Exercise:
Present the listing below as a numbered list, one line per item, skipping blank lines and leaving out the pictures.

========================

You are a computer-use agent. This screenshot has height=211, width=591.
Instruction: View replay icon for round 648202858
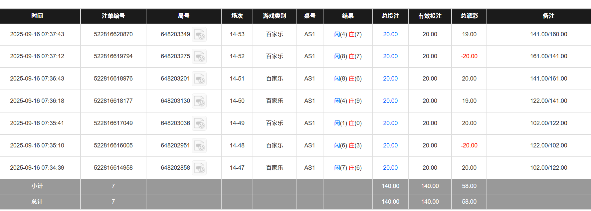coord(199,168)
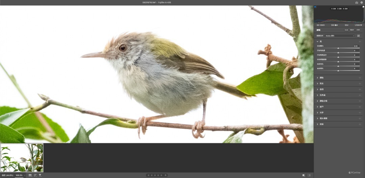The height and width of the screenshot is (178, 365).
Task: Open the profile browser grid icon
Action: tap(359, 36)
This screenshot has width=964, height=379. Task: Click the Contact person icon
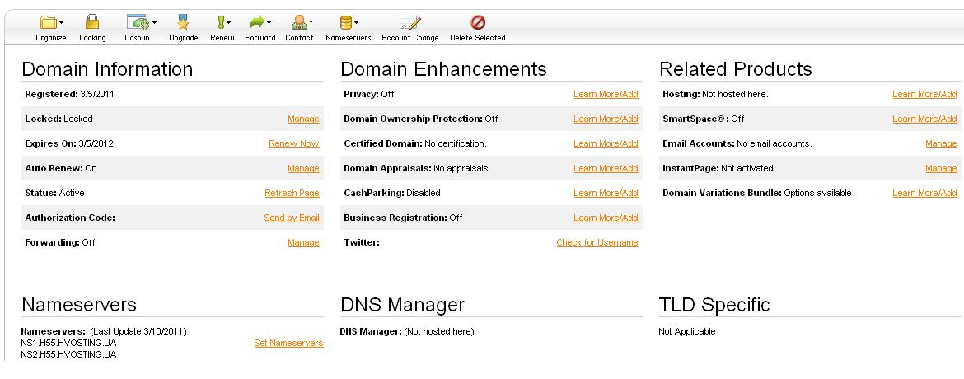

========================

Finished task:
1. You are a computer-use agent. This screenshot has height=211, width=591.
2. Instruction: View replay icon for round 648202858
3. coord(199,168)
4. The height and width of the screenshot is (178, 365).
5. Task: Open the profile browser grid icon
6. Action: tap(359, 36)
7. This screenshot has width=964, height=379. Task: Click the Contact person icon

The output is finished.